= Harald K. Schjelderup =

Norwegian physicist, philosopher and psychologist

Harald Krabbe Schjelderup (21 May 1895 - 19 August 1974) was a Norwegian physicist, philosopher and psychologist. He worked with all three subjects on university level, but is best remembered as Norway's first professor of psychology.

He was born in Dybvaag Municipality as a son of bishop Kristian Schjelderup (1853–1913) and Hendy Hassel (1855–1922). He was a brother of Kristian Schjelderup Jr, he too a bishop. He finished his secondary education at Kristiansand Cathedral School in 1912, and graduated in physics from the Royal Frederick University. Here he also worked as research assistant of Lars Vegard. He also worked with anatomy, microscopy and philosophy. He released the paper Hovedlinjer i filosofiens utvikling fra midten av det 19. århundre til nutiden in 1916, and was hired as a research fellow in philosophy in 1917. In line with the tendency of the day, his philosophy was positivist and crossed into psychology. He studied experimental psychology in Copenhagen and Göttingen, and took the dr.philos. degree in 1919 with the thesis Til sansefornæmmelsernes psykofysiologi. He then studied in Berlin and Freiburg, and was appointed as a professor in 1922. After six years as a professor of philosophy, he became Norway's first professor of psychology in 1928. He worked at the Royal Frederick University (from 1939: the University of Oslo).

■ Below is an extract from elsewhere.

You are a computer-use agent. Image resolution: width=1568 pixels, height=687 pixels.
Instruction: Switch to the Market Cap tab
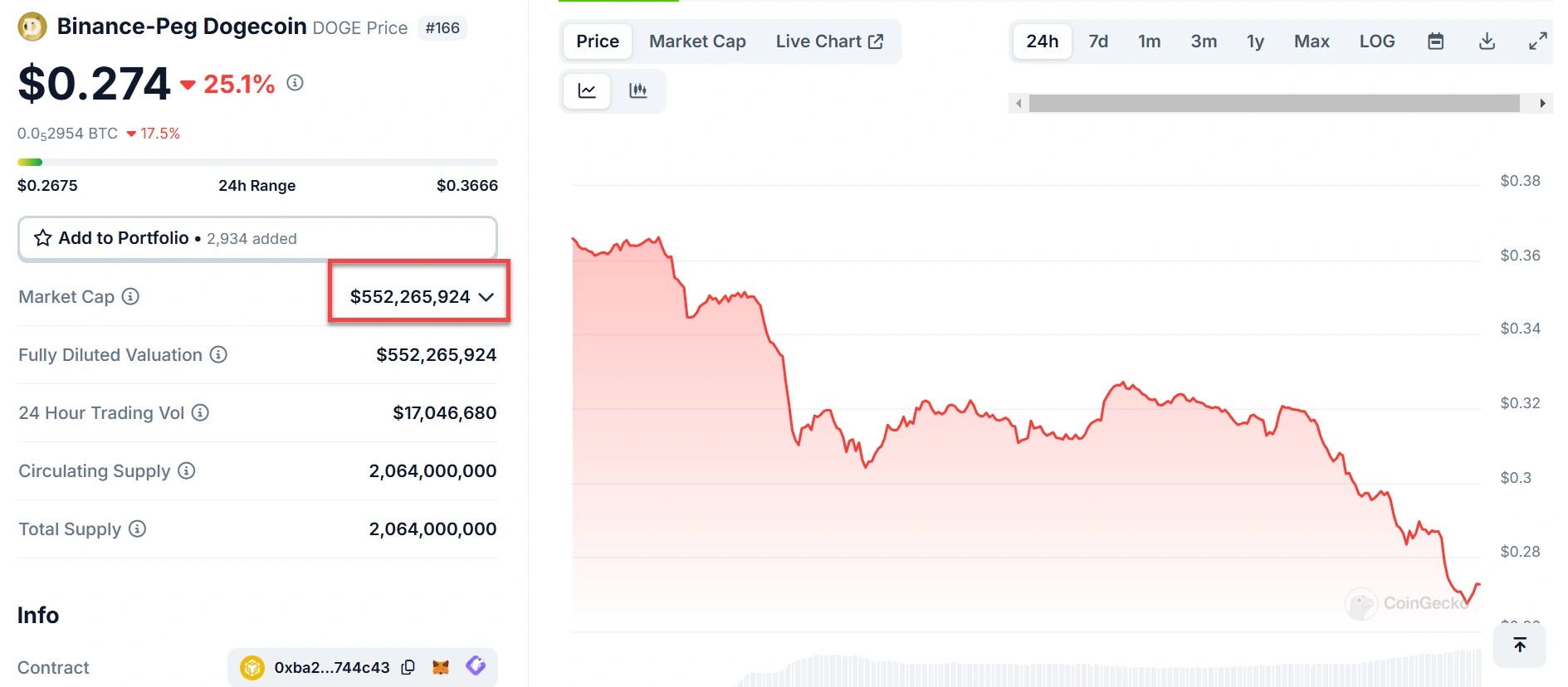[697, 41]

Among other things, Schjelderup learned psychoanalysis. He helped persons like Otto Fenichel and Wilhelm Reich to migrate from Nazi Germany to Norway. Then, after Nazi Germany invaded Norway in 1940, Schjelderup became leader of the university's Aksjonsutvalget, a resistance committee. Open protests ensued when the Nazi authorities were about to change the rules for admission to the university in autumn 1943. In retaliation, the authorities arrested 11 staff, 60 male students and 10 female students. The staff Johannes Andenæs, Bjørn Føyn, Johan Christian Schreiner, Eiliv Skard, Anatol Heintz, Odd Hassel, Ragnar Frisch, Carl Jacob Arnholm, Endre Berner and Harald K. Schjelderup were sent to Grini concentration camp. Schjelderup was first incarcerated at Bredtveit from 15 October to 22 November, then at Berg until 8 December, then at Grini until 5 May 1945. He also spent time at Victoria Terrasse under interrogation.

After the war Schjelderup returned as professor, and helped build and consolidate the university's psychology studies. He became professor emeritus in 1965. Important books include Psykologi (1927), Über drei Haupttypen der religiösen Erlebnisformen (1932, written with his brother), Innføring i psykologi (1957) and Det skjulte menneske (1961). He was a board member of the International Society for Clinical and Experimental Hypnosis, was a member of the Norwegian Academy of Science and Letters (1922) and the Finnish Academy of Science and Letters, and was decorated as a Knight 1st Class of the Order of St. Olav (1961). He was married twice, and died in August 1974 in Oslo. A building at the University of Oslo, Harald Schjelderups hus, bears his name.